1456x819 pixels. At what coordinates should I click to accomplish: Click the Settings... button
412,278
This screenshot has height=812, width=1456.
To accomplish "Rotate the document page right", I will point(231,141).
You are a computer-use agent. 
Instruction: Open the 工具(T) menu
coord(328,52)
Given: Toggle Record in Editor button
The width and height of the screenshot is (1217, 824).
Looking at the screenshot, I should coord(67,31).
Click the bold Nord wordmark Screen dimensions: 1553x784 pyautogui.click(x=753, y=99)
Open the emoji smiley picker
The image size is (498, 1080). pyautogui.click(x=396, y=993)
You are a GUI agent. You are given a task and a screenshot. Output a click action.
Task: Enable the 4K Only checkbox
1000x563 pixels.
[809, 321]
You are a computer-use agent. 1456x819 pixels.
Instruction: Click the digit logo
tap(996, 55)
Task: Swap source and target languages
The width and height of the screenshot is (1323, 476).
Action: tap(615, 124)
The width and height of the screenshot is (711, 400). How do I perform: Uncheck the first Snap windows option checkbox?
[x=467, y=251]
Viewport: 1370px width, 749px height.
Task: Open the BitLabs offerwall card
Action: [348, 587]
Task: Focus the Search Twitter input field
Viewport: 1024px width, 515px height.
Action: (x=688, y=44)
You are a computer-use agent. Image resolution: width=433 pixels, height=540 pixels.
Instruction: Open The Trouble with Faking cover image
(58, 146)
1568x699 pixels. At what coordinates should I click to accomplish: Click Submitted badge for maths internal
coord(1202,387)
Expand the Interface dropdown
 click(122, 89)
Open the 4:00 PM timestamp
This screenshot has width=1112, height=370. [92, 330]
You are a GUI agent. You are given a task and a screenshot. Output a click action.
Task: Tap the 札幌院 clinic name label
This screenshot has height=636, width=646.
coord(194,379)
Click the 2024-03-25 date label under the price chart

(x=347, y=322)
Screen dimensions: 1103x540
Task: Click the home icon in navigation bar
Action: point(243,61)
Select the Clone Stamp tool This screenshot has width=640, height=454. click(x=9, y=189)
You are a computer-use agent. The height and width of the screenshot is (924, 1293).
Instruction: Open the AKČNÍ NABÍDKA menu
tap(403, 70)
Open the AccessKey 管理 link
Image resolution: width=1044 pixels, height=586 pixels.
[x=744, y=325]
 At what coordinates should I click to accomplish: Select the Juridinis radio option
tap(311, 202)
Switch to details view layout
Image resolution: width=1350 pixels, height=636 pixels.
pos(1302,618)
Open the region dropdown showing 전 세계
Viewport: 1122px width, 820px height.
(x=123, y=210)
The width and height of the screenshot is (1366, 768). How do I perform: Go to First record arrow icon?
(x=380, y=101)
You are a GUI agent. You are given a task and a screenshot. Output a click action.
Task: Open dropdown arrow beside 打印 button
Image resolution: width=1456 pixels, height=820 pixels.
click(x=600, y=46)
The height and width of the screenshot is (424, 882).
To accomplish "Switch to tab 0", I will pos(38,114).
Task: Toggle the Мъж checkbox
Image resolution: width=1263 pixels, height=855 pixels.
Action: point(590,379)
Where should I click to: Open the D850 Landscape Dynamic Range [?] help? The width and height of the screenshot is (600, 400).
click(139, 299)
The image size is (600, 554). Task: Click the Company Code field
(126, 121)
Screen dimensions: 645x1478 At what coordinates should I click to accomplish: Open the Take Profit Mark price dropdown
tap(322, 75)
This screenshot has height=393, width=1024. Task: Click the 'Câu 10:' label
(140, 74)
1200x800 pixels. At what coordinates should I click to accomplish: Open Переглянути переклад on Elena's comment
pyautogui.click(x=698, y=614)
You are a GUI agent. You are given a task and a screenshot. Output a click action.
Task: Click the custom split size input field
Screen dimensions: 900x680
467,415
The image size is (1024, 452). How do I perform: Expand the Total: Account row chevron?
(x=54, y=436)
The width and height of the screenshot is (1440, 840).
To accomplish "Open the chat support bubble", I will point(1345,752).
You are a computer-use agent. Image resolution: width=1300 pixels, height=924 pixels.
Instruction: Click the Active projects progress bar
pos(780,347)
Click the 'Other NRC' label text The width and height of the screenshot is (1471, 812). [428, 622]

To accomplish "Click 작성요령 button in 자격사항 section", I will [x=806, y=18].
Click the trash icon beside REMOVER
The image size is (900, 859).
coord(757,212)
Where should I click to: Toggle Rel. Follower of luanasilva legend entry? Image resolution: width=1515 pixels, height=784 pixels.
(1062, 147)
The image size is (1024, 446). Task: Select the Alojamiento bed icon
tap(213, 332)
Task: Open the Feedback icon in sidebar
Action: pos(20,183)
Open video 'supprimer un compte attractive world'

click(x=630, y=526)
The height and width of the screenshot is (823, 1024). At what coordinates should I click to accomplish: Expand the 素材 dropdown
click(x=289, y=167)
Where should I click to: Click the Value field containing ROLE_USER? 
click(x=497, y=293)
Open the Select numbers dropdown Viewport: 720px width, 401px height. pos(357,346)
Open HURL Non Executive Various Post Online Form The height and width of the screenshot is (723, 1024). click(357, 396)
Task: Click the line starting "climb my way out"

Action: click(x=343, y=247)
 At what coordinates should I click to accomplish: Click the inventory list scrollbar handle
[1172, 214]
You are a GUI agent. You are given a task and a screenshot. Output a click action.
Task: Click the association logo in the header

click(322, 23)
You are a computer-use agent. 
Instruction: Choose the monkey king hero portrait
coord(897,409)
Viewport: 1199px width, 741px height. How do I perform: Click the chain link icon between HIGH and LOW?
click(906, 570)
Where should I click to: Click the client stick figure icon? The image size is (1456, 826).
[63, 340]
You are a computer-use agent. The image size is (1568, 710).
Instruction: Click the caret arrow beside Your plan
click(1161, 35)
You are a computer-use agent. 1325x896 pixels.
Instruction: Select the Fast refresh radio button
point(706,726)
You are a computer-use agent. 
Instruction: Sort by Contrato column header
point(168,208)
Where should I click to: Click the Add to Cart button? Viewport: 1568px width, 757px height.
----------
**Directive**
Turn the rows from the line containing "You are a computer-use agent. 1456x819" through the line containing "coord(1202,387)", inclusive, into a JSON list of strings, one string per line, leaving out blank lines.

**Answer to the task**
[
  "You are a computer-use agent. 1456x819 pixels.",
  "Instruction: Click the digit logo",
  "tap(996, 55)",
  "Task: Swap source and target languages",
  "The width and height of the screenshot is (1323, 476).",
  "Action: tap(615, 124)",
  "The width and height of the screenshot is (711, 400). How do I perform: Uncheck the first Snap windows option checkbox?",
  "[x=467, y=251]",
  "Viewport: 1370px width, 749px height.",
  "Task: Open the BitLabs offerwall card",
  "Action: [348, 587]",
  "Task: Focus the Search Twitter input field",
  "Viewport: 1024px width, 515px height.",
  "Action: (x=688, y=44)",
  "You are a computer-use agent. Image resolution: width=433 pixels, height=540 pixels.",
  "Instruction: Open The Trouble with Faking cover image",
  "(58, 146)",
  "1568x699 pixels. At what coordinates should I click to accomplish: Click Submitted badge for maths internal",
  "coord(1202,387)"
]